Problem
When a line of the entries contains the word "showing", report that line.

Stored records

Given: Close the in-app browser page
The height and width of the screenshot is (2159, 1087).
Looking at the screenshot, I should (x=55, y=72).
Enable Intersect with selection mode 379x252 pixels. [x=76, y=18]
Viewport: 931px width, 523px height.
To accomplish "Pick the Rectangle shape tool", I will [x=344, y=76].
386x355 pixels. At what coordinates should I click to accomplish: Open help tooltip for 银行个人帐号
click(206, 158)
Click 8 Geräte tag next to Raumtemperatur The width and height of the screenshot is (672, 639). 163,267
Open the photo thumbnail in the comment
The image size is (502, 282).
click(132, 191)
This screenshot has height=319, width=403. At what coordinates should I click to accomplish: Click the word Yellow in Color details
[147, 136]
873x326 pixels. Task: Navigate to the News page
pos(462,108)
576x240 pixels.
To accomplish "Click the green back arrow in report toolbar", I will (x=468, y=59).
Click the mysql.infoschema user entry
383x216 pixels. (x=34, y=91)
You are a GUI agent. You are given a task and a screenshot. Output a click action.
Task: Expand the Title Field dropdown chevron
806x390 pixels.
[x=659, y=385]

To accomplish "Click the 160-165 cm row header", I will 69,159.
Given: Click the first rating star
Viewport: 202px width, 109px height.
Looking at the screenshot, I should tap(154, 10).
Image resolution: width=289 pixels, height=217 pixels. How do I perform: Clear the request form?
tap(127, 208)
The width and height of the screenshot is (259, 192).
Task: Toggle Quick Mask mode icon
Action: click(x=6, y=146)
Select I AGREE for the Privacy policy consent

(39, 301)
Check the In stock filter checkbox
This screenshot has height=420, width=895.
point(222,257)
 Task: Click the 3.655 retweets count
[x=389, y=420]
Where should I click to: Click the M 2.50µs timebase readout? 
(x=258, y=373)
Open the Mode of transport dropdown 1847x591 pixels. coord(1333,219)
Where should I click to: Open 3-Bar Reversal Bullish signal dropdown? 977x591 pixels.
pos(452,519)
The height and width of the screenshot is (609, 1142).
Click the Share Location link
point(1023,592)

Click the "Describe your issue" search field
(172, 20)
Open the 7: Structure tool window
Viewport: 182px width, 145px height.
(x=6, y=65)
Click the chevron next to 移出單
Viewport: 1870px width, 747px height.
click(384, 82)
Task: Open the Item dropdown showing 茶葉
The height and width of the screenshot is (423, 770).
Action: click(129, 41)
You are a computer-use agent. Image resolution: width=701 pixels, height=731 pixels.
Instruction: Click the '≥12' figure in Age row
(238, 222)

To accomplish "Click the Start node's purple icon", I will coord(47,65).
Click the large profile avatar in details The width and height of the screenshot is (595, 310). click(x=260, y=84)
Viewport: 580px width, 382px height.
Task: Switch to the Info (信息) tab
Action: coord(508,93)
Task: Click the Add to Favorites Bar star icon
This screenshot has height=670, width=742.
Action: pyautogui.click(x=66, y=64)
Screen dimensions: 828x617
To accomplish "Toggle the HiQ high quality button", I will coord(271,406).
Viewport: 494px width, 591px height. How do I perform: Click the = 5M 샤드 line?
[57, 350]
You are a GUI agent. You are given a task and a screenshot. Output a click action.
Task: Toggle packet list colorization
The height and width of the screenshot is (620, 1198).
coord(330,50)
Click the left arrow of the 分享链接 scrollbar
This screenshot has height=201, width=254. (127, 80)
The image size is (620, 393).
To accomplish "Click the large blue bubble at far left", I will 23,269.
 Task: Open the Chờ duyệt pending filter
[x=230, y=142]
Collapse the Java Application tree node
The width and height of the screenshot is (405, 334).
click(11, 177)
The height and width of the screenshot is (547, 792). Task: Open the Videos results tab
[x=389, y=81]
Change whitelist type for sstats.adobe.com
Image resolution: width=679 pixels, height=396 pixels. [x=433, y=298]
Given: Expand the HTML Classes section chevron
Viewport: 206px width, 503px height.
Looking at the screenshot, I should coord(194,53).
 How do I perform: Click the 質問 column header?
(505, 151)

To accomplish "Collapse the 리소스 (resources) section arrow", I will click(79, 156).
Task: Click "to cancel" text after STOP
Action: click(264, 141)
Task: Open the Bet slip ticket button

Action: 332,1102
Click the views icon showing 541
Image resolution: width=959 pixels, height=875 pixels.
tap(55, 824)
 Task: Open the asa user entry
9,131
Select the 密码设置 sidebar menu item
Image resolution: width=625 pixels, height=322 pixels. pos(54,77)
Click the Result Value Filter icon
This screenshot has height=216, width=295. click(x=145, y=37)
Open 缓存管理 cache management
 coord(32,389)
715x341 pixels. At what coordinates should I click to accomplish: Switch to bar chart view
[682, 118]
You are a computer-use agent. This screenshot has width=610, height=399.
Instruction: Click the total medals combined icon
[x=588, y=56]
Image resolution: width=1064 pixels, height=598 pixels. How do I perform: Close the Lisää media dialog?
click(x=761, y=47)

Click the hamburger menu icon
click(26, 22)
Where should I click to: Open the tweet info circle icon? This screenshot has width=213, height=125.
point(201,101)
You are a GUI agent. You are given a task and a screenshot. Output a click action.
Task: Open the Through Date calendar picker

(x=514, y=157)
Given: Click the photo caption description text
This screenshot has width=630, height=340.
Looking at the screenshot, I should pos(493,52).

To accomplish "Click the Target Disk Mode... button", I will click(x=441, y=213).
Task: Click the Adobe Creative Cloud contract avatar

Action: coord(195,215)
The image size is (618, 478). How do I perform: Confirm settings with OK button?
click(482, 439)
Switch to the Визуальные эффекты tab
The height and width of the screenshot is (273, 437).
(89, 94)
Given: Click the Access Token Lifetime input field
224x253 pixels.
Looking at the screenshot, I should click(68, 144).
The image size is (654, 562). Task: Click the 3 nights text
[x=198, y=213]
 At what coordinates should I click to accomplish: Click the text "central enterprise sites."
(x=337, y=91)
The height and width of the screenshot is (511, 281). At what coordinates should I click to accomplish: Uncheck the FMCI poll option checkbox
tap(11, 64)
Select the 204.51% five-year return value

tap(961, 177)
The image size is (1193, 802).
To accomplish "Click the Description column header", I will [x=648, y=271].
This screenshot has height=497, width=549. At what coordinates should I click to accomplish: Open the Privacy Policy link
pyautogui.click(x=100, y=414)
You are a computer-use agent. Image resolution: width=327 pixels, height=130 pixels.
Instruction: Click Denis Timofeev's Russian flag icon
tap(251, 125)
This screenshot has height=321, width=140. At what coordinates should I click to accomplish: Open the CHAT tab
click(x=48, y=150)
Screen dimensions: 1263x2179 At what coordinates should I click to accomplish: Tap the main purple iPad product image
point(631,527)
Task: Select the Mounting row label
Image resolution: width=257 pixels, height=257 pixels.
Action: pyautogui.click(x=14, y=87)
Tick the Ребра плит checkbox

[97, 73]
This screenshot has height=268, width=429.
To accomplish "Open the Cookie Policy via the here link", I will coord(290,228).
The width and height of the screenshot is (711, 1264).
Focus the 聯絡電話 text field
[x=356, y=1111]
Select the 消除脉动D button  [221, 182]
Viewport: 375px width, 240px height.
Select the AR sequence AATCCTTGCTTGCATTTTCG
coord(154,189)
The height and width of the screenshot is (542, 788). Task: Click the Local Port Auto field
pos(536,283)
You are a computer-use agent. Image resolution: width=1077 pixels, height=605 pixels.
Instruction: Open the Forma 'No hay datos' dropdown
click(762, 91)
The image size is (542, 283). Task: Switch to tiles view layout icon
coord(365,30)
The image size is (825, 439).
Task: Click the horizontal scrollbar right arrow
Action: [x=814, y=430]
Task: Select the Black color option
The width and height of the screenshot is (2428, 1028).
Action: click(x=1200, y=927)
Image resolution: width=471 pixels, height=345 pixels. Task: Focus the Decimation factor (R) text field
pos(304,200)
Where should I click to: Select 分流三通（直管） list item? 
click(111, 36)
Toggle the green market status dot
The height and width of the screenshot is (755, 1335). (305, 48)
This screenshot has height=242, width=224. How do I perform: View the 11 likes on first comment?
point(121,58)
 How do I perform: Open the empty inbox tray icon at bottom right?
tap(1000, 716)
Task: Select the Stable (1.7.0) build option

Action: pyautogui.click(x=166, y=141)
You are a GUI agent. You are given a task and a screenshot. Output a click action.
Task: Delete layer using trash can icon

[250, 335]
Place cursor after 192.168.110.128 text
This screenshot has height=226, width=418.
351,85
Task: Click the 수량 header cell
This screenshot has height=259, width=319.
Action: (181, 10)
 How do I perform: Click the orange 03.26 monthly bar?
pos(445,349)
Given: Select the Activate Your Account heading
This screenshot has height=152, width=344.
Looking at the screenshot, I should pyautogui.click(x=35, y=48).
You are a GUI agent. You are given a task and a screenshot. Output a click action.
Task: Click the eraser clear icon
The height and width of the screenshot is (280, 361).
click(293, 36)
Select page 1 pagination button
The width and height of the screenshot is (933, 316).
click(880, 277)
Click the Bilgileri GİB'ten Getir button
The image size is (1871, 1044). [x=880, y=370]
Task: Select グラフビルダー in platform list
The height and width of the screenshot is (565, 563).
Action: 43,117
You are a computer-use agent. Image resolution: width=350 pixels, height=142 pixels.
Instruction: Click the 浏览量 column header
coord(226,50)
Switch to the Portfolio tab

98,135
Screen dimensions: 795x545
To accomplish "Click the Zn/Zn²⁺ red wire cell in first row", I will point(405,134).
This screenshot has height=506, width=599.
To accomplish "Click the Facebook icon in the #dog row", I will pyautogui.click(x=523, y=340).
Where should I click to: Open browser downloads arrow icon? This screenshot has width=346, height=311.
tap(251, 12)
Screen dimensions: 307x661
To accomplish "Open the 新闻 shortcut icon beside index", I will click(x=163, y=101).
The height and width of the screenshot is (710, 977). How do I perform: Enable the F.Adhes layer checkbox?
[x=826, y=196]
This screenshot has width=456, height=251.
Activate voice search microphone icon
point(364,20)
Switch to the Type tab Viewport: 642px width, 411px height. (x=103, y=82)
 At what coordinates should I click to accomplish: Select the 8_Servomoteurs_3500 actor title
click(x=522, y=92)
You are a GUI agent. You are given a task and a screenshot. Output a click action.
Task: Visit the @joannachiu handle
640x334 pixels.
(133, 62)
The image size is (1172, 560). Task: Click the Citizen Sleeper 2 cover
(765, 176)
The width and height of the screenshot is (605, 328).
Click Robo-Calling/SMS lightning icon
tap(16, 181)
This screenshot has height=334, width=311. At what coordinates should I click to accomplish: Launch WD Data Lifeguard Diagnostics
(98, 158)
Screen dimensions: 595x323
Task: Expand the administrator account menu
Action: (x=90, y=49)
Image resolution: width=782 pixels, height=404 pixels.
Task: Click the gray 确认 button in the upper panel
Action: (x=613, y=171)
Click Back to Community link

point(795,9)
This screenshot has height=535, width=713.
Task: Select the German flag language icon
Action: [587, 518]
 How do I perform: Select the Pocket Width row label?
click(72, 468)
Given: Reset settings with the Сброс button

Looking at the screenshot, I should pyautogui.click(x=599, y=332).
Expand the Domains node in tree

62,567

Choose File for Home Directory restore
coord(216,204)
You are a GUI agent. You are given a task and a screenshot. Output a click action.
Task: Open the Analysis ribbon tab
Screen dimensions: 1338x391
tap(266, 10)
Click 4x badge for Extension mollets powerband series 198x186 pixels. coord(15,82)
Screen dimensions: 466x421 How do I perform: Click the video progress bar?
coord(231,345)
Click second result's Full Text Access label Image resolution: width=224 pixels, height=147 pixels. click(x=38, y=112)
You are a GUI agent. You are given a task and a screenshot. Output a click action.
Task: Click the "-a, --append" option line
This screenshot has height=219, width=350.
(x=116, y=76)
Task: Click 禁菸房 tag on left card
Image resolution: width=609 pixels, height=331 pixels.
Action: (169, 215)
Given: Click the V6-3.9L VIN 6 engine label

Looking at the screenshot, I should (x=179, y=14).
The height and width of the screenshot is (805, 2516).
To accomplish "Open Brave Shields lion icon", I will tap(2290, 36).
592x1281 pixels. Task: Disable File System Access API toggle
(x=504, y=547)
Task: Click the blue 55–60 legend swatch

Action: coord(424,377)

Finished task
Task: Open the Item dropdown showing 茶葉
Click the views icon showing 541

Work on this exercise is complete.